🤖 AI Summary
This work addresses the challenge of reconstructing complete and accurate 3D scenes from extremely sparse inputs—such as a single image—where Gaussian Splatting struggles, particularly in occluded or unobserved regions. The authors propose a training-free generative reconstruction framework that, for the first time, integrates video diffusion models into the Gaussian Splatting pipeline without requiring additional training. Their approach employs a geometry-guided, multi-stage denoising strategy coupled with a confidence-based iterative view completion mechanism to synthesize geometrically consistent novel views that fill in missing scene content. By further incorporating adaptive camera trajectory sampling and confidence-weighted optimization, the method achieves state-of-the-art performance across multiple benchmarks, enabling robust, high-fidelity, and complete 3D reconstructions from highly sparse observations.
📝 Abstract
Gaussian Splatting has achieved remarkable progress in multi-view surface reconstruction, yet it exhibits notable degradation when only few views are available. Although recent efforts alleviate this issue by enhancing multi-view consistency to produce plausible surfaces, they struggle to infer unseen, occluded, or weakly constrained regions beyond the input coverage.
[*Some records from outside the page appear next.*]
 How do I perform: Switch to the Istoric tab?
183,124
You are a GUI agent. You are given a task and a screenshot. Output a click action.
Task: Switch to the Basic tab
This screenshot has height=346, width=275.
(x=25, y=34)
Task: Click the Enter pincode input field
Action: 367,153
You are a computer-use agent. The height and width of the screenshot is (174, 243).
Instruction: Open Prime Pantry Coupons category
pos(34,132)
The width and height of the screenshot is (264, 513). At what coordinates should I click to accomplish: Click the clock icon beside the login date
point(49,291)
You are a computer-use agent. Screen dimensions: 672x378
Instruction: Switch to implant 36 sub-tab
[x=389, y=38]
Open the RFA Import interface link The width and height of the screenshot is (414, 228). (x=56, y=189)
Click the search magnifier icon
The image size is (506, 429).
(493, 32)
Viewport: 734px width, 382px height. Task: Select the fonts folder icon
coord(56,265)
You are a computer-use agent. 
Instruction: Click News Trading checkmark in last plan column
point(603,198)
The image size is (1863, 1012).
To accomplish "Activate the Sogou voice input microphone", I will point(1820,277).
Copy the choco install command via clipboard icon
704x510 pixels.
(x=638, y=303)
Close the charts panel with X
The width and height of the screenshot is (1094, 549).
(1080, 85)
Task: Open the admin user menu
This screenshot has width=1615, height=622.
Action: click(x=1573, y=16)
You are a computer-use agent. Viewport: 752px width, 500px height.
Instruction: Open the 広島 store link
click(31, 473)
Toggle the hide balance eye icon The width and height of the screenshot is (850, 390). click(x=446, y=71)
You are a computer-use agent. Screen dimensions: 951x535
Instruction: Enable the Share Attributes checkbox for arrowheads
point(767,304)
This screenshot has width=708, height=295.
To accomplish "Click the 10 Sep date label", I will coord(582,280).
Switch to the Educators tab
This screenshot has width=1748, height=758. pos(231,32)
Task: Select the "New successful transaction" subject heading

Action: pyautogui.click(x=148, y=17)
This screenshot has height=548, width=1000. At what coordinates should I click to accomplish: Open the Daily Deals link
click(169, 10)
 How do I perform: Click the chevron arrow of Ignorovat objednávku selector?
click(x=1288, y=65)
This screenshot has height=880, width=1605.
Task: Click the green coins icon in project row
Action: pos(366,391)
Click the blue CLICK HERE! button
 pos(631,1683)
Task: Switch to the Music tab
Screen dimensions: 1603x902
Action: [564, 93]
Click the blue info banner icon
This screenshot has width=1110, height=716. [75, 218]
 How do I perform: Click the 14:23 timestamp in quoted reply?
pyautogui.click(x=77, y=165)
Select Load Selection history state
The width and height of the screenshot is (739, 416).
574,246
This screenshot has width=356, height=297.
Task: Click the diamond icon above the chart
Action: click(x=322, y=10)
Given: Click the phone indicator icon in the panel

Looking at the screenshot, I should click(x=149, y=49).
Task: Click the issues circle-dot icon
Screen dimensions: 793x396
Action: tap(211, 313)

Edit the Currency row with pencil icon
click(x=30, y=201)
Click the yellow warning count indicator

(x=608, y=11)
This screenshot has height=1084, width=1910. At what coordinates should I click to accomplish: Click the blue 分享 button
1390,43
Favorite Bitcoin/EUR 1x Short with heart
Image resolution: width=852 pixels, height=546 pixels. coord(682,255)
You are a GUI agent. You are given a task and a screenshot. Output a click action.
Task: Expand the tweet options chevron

To address this limitation, we present VidSplat, a training-free generative reconstruction framework that leverages powerful video diffusion priors to iteratively synthesize novel views that compensate for missing input coverage, and thereby recover complete 3D scenes from sparse inputs. Specifically, we tackle two key challenges that enable the effective integration of generation and reconstruction. First, for 3D consistent generation, we elaborate a training-free, stage-wise denoising strategy that adaptively guides the denoising direction toward the underlying geometry using the rendered RGB and mask images. Second, to enhance the reconstruction, we develop an iterative mechanism that samples camera trajectories, explores unobserved regions, synthesizes novel views, and supplements training through confidence weighted refinement. VidSplat performs robustly to sparse input and even a single image. Extensive experiments on widely used benchmarks demonstrate our superior performance in sparse-view scene reconstruction.